Gold demand reduces again after Diwali and Dhanteras in India
Last week demand for Dhanteras and Diwali was lower than last year but better than our expectations.
Gold discounts in India widened this week as physical demand cooled because of high prices after a busy festival week while activity in other Asian hubs was largely steady.
India celebrated Diwali and Dhanteras last week, some of the busiest gold-buying days in the country, when demand peaks because gold is considered auspicious.
We lost momentum this week due to a recovery in prices, said Ashok Jain, proprietor of Mumbai-based gold wholesaler Chenaji Narsinghji. Last week demand for Dhanteras and Diwali was lower than last year but better than our expectations.
Gold futures were trading around 38,500 rupees per 10 grams on Friday, having hit a record high of 39,885 rupees in September. Gold prices have risen about 22% so far in 2019.
Sales during Dhanteras reached about 30 tonnes, nearly 25% lower than normal because of a rally in prices, said Surendra Mehta, secretary at the India Bullion and Jewellers Association.
Dealers offered discounts of up to $6 an ounce over official domestic prices, up from last week's discount of $4, the lowest since the first week of June. The domestic price includes a 12.5% import tax and 3% sales tax.
Jewellers need to start replenishing inventory after healthy sales last week, but they are waiting for a correction in prices, said a Mumbai-based dealer with a bullion-importing bank.
Global benchmark prices, meanwhile, were set for a weekly gain, moving between $1,480.82 and $1,514.60 an ounce.
In top consumer China, bullion was sold at a premium of $5-$6 an ounce, unchanged from last week.
Spending sentiment remains weak. Gold price has to be about 30% cheaper for demand to pick up, said Samson Li, a Hong Kong-based precious metals analyst at Refinitiv GFMS.

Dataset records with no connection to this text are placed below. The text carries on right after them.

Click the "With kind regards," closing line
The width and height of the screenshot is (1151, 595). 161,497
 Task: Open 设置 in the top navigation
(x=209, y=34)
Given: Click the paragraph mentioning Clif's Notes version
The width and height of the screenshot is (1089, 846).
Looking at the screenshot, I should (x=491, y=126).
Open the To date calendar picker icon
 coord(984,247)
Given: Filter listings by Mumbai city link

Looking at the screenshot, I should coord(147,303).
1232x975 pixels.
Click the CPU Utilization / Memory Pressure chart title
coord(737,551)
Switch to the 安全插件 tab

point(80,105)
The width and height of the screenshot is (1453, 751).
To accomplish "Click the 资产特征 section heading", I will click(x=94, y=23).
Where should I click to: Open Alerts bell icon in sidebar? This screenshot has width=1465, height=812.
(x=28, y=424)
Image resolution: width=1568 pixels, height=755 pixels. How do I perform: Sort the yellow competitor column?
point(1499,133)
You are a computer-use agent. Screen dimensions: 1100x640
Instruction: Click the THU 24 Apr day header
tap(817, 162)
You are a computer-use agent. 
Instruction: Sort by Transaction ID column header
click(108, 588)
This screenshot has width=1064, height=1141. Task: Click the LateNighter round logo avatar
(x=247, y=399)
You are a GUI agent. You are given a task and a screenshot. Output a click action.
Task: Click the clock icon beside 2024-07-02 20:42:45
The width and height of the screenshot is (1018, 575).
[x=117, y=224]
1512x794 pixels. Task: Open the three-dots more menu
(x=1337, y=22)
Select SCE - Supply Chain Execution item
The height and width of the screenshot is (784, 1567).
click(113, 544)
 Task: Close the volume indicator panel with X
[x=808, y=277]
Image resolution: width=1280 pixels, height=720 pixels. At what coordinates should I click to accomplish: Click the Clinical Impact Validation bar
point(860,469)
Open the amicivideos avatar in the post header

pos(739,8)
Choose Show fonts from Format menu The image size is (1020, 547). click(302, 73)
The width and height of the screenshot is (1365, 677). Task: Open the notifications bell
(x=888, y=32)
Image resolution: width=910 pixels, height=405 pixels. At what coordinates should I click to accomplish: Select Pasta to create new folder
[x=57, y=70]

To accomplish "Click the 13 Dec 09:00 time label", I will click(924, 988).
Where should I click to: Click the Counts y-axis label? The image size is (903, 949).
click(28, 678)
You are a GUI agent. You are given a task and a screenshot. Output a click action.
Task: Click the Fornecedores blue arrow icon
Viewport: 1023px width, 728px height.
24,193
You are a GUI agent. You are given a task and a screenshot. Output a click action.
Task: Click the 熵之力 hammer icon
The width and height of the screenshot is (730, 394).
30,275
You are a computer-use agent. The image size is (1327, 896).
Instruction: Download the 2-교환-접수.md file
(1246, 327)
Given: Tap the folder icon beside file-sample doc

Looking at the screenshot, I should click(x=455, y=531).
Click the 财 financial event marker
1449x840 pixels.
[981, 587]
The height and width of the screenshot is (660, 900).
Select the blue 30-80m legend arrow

In Hong Kong, premiums edged up to $0.50-$0.60 from $0.30-$0.50 last week, with tourist demand hampered by the long-running pro-democracy protests. The protests helped to push the Asian financial hub into its first recession in a decade in the third quarter.
Premiums in Singapore were at $0.65-$0.90 an ounce, against $0.70-$1 the previous week.
Prices came down a bit, so we are seeing some wholesale buying, said Brian Lan, managing director at Singapore dealer GoldSilver.
In Japan, bullion was sold at a discount of $0.25 an ounce after five weeks at par with the benchmark, a Tokyo trader said, as elevated rates for yen-priced metal and higher taxes weighed on demand.